## What this task involves
Starting with the line that contains "解压方法 (55, 234)" and stopping after the line that contains "[XLBCD 2023年5月合集] (95, 1621)", copy the entries below exactly. Include nothing else.
Start of Task material
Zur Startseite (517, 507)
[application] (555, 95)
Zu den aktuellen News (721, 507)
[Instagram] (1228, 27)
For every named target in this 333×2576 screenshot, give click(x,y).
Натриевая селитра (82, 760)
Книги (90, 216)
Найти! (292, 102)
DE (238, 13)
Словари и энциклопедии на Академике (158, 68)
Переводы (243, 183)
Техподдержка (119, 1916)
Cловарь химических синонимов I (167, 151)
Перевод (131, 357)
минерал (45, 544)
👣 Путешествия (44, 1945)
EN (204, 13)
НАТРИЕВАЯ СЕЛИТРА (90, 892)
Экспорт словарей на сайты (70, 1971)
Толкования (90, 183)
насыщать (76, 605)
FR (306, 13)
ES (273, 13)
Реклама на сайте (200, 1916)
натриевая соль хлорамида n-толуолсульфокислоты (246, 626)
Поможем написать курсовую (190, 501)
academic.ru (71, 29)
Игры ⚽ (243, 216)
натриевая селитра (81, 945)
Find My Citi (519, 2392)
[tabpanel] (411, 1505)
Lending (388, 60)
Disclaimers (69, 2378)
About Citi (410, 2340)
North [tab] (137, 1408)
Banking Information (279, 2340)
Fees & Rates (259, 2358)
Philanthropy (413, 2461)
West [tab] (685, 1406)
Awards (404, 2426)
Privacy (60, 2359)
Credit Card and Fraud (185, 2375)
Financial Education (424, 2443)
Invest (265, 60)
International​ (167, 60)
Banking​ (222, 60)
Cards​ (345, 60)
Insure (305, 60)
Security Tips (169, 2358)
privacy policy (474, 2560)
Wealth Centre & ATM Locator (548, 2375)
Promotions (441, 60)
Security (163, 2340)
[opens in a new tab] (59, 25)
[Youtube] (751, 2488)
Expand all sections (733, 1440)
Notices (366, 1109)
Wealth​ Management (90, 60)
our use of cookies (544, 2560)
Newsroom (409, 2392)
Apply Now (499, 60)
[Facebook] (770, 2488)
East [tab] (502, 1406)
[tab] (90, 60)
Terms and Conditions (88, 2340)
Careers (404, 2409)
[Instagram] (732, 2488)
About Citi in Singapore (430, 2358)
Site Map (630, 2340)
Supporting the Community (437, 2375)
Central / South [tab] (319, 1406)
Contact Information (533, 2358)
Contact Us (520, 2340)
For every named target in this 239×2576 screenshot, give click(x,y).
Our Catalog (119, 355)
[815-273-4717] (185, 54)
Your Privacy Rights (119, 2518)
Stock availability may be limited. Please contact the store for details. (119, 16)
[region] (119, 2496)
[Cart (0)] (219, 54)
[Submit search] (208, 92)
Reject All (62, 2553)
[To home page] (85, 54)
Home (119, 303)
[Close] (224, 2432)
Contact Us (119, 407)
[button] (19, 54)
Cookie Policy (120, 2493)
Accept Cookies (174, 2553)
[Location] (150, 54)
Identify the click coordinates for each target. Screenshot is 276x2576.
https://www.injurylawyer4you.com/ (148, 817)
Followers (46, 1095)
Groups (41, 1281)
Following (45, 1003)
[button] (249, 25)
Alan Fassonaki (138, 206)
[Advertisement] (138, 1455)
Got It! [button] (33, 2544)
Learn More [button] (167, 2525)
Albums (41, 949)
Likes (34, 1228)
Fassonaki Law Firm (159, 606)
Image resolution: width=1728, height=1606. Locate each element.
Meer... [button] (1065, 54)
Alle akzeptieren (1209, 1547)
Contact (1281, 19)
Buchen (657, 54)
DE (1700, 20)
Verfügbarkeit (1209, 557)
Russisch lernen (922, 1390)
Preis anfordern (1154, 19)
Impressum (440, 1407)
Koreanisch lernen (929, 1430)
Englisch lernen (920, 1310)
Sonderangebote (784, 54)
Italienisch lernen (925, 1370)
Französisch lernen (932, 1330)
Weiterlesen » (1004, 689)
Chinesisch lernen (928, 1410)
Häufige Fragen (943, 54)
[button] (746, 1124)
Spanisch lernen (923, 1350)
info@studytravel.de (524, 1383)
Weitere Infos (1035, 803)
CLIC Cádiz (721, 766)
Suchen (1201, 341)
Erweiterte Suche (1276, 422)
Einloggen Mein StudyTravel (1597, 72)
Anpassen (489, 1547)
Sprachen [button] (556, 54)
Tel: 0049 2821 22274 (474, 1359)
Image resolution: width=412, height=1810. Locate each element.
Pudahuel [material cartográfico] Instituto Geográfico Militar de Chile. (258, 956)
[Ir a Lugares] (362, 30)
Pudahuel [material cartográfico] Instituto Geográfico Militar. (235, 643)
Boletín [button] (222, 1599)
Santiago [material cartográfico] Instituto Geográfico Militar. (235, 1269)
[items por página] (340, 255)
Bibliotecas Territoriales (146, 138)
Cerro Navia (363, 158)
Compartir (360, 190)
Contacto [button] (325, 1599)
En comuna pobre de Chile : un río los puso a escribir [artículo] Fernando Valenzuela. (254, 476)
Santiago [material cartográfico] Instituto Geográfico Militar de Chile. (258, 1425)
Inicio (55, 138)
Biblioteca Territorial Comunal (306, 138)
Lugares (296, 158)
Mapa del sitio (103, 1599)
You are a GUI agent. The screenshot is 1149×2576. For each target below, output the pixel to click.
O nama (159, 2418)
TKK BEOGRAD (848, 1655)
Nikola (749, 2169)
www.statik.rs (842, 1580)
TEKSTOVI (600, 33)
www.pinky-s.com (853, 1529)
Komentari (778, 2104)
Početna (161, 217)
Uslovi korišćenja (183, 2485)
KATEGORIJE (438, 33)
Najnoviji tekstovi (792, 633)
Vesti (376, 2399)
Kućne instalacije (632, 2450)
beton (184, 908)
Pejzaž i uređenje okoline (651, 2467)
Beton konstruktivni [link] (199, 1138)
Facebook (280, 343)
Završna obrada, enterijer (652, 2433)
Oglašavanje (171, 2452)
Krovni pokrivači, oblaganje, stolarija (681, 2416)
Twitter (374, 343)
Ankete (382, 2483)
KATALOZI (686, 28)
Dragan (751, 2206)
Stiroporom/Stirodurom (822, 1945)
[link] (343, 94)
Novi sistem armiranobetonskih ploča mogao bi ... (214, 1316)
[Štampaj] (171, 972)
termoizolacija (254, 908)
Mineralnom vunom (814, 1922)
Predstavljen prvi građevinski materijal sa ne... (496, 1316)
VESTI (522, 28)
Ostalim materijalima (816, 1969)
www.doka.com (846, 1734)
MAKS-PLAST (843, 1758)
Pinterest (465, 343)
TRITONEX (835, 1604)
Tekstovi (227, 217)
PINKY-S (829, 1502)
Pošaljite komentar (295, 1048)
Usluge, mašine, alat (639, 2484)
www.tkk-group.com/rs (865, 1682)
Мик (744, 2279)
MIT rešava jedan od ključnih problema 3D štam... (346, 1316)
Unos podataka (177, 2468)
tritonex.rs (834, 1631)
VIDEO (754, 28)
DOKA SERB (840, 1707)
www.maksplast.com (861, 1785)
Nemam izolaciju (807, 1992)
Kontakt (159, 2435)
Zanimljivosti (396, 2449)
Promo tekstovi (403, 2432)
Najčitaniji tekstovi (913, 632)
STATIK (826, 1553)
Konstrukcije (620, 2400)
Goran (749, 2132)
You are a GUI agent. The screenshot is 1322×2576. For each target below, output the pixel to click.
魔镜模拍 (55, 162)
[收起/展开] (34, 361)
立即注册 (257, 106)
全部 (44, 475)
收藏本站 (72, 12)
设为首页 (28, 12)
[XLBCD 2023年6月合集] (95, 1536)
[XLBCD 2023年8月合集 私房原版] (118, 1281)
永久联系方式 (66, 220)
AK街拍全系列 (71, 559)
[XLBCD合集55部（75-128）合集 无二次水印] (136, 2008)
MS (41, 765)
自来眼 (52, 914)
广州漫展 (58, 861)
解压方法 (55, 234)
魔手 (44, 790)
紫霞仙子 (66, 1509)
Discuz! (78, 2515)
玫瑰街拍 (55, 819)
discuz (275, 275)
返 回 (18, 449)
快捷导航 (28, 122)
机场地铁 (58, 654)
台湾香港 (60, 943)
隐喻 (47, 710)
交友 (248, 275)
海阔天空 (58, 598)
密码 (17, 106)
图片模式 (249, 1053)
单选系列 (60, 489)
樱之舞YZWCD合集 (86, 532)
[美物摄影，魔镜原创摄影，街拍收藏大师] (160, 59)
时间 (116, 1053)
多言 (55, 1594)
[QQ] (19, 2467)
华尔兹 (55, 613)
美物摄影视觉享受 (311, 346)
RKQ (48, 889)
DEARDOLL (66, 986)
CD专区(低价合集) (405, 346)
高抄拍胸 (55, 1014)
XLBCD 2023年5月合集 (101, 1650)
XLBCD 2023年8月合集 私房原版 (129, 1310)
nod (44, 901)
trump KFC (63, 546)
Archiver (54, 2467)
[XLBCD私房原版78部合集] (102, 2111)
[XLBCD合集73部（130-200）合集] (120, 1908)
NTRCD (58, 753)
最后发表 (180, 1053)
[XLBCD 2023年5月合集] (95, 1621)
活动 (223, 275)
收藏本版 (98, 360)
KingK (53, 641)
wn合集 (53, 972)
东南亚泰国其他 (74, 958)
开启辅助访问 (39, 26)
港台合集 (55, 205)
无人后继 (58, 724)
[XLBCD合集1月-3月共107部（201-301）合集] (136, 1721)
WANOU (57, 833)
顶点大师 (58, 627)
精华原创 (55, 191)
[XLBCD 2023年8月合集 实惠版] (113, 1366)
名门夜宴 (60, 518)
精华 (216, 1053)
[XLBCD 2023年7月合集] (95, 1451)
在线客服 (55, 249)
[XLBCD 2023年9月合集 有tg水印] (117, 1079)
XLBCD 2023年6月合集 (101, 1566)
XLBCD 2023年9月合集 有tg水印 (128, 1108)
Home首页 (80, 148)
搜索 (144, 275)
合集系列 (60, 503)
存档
End of Task material
## Written solution
解压方法 (55, 234)
魔手 (44, 790)
紫霞仙子 (66, 1509)
Discuz! (78, 2515)
玫瑰街拍 (55, 819)
discuz (275, 275)
返 回 (18, 449)
快捷导航 (28, 122)
机场地铁 (58, 654)
台湾香港 (60, 943)
隐喻 (47, 710)
交友 (248, 275)
海阔天空 (58, 598)
密码 (17, 106)
图片模式 (249, 1053)
单选系列 (60, 489)
樱之舞YZWCD合集 (86, 532)
[美物摄影，魔镜原创摄影，街拍收藏大师] (160, 59)
时间 (116, 1053)
多言 (55, 1594)
[QQ] (19, 2467)
华尔兹 (55, 613)
美物摄影视觉享受 (311, 346)
RKQ (48, 889)
DEARDOLL (66, 986)
CD专区(低价合集) (405, 346)
高抄拍胸 (55, 1014)
XLBCD 2023年5月合集 (101, 1650)
XLBCD 2023年8月合集 私房原版 (129, 1310)
nod (44, 901)
trump KFC (63, 546)
Archiver (54, 2467)
[XLBCD私房原版78部合集] (102, 2111)
[XLBCD合集73部（130-200）合集] (120, 1908)
NTRCD (58, 753)
最后发表 (180, 1053)
[XLBCD 2023年5月合集] (95, 1621)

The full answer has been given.